Source: http://www.pbs.org/wnet/americanmasters/episodes/billie-holiday/about-the-singer/68/
Billie Holiday ainda jovem

Pouco antes de sua morte, Billie Holiday publicou sua autobiografia, Lady Sings the Blues, a partir da qual foi feito um filme, em 1972, tendo Diana Ross no papel principal.

Billie Holiday só ganhou a devida fama e respeito após sua morte. Para conhecer sua vida não é preciso ler nenhuma biografia, mas apenas ouvir sua voz interpretando as centenas de preciosidades que deixou gravadas.

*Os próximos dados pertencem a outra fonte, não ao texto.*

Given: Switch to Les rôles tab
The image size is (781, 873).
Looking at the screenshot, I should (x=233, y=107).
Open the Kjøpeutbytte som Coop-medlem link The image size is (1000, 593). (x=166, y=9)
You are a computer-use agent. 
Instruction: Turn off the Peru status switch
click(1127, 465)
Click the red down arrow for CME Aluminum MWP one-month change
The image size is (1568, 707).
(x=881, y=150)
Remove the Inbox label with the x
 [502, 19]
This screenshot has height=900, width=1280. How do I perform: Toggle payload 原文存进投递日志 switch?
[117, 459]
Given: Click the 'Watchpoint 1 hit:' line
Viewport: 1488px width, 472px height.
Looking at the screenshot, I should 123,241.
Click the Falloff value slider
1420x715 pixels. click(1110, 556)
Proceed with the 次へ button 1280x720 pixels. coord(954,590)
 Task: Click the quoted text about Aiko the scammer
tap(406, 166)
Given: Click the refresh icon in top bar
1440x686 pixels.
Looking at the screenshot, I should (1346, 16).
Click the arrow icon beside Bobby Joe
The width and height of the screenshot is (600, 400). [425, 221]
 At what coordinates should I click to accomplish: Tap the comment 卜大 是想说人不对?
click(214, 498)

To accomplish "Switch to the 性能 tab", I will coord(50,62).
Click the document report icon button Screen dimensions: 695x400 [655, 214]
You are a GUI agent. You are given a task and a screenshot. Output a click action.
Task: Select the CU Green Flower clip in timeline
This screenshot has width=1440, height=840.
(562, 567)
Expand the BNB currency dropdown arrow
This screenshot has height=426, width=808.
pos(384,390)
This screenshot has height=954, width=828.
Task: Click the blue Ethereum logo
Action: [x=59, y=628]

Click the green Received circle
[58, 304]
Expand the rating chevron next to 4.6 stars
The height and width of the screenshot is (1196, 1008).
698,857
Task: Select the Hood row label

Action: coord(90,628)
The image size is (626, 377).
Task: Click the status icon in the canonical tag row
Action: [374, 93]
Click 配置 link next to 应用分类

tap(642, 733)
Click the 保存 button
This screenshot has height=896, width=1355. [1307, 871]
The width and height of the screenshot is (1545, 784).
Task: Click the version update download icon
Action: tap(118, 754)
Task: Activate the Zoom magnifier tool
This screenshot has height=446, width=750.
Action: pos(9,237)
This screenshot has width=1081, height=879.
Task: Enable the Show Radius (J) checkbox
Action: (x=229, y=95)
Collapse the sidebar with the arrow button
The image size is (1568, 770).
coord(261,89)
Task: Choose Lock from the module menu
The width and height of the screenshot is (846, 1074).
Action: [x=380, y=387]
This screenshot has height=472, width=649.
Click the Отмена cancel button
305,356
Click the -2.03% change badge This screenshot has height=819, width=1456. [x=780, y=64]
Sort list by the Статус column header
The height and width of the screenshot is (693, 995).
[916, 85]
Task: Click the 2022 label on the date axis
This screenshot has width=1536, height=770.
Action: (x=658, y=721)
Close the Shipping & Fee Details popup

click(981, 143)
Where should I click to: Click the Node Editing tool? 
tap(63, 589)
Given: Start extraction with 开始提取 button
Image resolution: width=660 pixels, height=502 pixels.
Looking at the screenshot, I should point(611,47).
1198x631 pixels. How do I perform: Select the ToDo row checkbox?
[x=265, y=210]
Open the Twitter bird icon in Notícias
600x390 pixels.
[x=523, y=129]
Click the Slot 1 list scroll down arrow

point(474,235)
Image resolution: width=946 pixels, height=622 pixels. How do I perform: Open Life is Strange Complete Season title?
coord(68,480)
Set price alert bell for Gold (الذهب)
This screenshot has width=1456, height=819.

Lady Sings the Blues ( O filme)

Lady Sings the Blues (O Ocaso de uma Estrela (título no Brasil) ) é um filme estadunidense de 1972 que narra a vida da cantora de jazz Billie Holiday, tendo como base a autobiografia homônima dela lançada no ano de 1956. Produzido pela Motown Productions para a Paramount Pictures, o filme traz Diana Ross no papel principal. Ainda no elenco, estão os atores Billy Dee Williams e Richard Pryor.

Trailer do filme Lady Sings The Blues

O roteiro foi escrito por Chris Clark, Suzanne De Passe e Terence McCloy tendo como base o livro de Holiday e William Dufty. A direção ficou a cargo de Sidney J. Furie.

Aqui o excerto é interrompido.